Las Vegas Sands' chairman Sheldon Adelson has told a jury a Hong Kong businessman who seeks US$328 million over claims he helped the casino operator get a Macau gaming licence could not deliver what he promised.

"I think he asked me whether or not, if he could deliver a licence, I would like it," Adelson testified on Thursday at a trial in the state court in Nevada, recalling his early meetings with Richard Suen, a business friend of his brother Leonard Adelson.

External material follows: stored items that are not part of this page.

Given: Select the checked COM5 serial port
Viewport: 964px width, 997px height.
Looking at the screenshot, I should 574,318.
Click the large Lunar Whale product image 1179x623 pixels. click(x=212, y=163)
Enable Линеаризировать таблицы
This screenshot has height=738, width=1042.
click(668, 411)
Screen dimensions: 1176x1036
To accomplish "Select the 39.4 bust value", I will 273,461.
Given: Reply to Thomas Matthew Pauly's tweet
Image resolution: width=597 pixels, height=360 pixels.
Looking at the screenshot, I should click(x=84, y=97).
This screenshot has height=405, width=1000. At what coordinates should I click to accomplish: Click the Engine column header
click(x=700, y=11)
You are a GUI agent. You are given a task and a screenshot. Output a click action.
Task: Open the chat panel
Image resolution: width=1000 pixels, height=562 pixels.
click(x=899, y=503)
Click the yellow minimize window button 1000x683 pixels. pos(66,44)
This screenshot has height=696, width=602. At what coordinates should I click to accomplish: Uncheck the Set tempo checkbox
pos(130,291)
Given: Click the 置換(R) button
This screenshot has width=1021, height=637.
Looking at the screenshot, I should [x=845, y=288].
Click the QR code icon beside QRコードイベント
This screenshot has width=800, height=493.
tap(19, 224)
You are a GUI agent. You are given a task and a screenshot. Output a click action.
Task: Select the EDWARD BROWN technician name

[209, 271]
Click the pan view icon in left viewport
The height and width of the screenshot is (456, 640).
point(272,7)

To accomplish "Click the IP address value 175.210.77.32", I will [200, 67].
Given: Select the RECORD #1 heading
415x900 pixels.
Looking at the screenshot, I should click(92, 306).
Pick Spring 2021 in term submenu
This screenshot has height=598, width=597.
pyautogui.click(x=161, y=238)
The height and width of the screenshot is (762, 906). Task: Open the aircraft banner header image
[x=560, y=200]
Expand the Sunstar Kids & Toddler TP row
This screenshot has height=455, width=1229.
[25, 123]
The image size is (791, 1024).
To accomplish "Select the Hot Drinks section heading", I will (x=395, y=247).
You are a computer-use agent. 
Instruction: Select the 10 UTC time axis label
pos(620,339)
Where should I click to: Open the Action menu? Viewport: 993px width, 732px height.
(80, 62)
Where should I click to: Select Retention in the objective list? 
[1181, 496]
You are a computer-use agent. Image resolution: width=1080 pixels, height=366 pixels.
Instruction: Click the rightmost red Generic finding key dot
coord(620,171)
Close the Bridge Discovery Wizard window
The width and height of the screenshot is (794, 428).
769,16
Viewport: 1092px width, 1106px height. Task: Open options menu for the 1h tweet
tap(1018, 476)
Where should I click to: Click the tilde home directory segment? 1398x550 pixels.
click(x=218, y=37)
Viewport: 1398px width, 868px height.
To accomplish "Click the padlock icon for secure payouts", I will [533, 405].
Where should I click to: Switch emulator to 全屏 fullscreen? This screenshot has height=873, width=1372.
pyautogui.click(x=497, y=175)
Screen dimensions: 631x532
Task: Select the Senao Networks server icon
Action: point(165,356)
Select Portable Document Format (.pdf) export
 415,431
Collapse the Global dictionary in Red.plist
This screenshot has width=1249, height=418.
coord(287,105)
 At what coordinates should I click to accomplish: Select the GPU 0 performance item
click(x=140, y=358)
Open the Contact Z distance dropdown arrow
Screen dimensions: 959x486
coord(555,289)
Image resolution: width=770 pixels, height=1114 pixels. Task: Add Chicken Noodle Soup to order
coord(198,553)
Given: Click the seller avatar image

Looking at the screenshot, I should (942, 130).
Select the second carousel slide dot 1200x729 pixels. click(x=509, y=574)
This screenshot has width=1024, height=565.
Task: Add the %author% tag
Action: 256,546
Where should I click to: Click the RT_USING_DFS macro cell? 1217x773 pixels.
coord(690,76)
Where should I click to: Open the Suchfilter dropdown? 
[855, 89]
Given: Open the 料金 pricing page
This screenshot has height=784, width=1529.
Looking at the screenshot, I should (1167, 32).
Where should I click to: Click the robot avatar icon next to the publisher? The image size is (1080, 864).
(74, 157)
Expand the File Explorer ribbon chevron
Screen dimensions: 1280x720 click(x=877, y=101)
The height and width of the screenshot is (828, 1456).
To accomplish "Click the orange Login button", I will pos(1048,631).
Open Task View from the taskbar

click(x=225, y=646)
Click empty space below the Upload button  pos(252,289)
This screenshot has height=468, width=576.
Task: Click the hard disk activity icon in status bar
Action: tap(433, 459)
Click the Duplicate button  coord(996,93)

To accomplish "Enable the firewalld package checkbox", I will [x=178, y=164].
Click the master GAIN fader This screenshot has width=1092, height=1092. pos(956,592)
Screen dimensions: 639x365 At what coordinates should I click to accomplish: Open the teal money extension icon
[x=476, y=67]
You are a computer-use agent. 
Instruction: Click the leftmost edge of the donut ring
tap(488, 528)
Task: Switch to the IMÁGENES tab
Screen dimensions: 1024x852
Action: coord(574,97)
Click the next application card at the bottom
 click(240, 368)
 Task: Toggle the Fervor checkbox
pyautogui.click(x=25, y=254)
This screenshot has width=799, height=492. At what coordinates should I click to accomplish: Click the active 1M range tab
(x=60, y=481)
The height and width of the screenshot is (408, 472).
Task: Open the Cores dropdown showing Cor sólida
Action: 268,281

I think he asked me whether or not, if he could deliver a licence, I would like it. He never said anything more than I know somebody who knows somebody who knows somebody
Las Vegas Sands' chairman Sheldon Adelson

"He never said anything more than I know somebody who knows somebody who knows somebody," Adelson said.

Under questioning from Suen's lawyer, John O'Malley, Adelson said he didn't recall discussing the possibility of pursuing a Macau licence with Suen in 2000 because at that time nobody knew for sure whether the Macau government would discontinue the monopoly Stanley Ho Hung-sun had on gambling in the former Portuguese colony.

Suen alleged in his complaint that Adelson breached a 2001 agreement to pay him and his associates US$5 million and 2 per cent of the net income from the company's Macau casinos if it was awarded a permit.

This is the second time the claims have gone to trial. The Nevada Supreme Court in 2010 reversed a US$43.8 million jury award two years earlier in favour of Suen and sent the case back for a new trial.